Russische Langstreckenbomber vom Typ Tu-95

Vor der Westküste des Bundesstaates Alaska haben US-Kampfjets zwei russische Langstreckenbomber abgefangen. Die russischen Kampfflugzeuge vom Typ Tu-95 seien bereits am Freitagmorgen (Ortszeit) von F-22-Jets in internationalem Luftraum "abgefangen und visuell identifiziert" worden, erklärte das Nordamerikanische Luftabwehr-Kommando der USA und Kanadas (Norad) am Samstag. Die russischen Kampfflugzeuge seien zu "keiner Zeit" in den "souveränen nordamerikanischen Luftraum" eingedrungen, erklärte der kanadische Norad-Sprecher Andrew Hennessy.
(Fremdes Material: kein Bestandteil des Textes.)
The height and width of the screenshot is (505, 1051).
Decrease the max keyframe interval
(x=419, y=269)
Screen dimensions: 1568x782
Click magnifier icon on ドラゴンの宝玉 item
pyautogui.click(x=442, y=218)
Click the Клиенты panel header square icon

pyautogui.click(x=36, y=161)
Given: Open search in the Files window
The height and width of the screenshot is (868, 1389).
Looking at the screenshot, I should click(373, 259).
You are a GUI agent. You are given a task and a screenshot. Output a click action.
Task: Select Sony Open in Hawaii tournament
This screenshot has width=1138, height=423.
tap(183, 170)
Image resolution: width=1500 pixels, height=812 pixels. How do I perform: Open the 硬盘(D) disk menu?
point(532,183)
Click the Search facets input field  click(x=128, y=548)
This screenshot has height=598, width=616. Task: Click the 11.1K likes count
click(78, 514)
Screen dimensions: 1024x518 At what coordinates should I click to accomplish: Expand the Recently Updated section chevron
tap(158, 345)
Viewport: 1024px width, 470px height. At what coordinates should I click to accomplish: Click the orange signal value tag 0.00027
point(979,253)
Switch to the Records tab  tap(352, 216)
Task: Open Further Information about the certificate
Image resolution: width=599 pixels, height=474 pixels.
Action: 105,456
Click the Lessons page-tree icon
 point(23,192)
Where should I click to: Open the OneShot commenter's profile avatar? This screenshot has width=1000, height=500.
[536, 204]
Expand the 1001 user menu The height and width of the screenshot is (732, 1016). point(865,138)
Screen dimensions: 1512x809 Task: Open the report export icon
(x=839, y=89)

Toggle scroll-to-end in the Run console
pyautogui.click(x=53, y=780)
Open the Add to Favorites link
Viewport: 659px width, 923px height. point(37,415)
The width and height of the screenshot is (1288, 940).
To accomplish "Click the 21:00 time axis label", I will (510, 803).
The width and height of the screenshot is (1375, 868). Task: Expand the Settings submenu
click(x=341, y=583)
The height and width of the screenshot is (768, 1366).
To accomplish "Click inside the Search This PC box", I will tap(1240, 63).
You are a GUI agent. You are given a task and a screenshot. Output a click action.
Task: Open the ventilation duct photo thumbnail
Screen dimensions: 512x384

Die russischen Flugzeuge waren den Angaben zufolge in die sogenannte Luftabwehr-Identifizierungszone geflogen. Diese reicht von der US-Küste aus umgerechnet mehr als 320 Kilometer weit und erstreckt sich vornehmlich auf internationalen Luftraum. Ihre Überwachung gibt den beteiligten Staaten eine Reaktionszeit, um möglichen Angriffen zu begegnen. Die US-Jets hätten die russischen Maschinen im Blick behalten, bis diese die Identifizierungszone verlassen hätten, führte Hennessy aus.

Im April vergangenen Jahres waren nach Angaben von Norad und des US-Verteidigungsministeriums drei Mal russische Langstreckenbomber in internationalem Luftraum in der Nähe von Kanada und Alaska beziehungsweise in der Nähe der Aleuten gesichtet worden.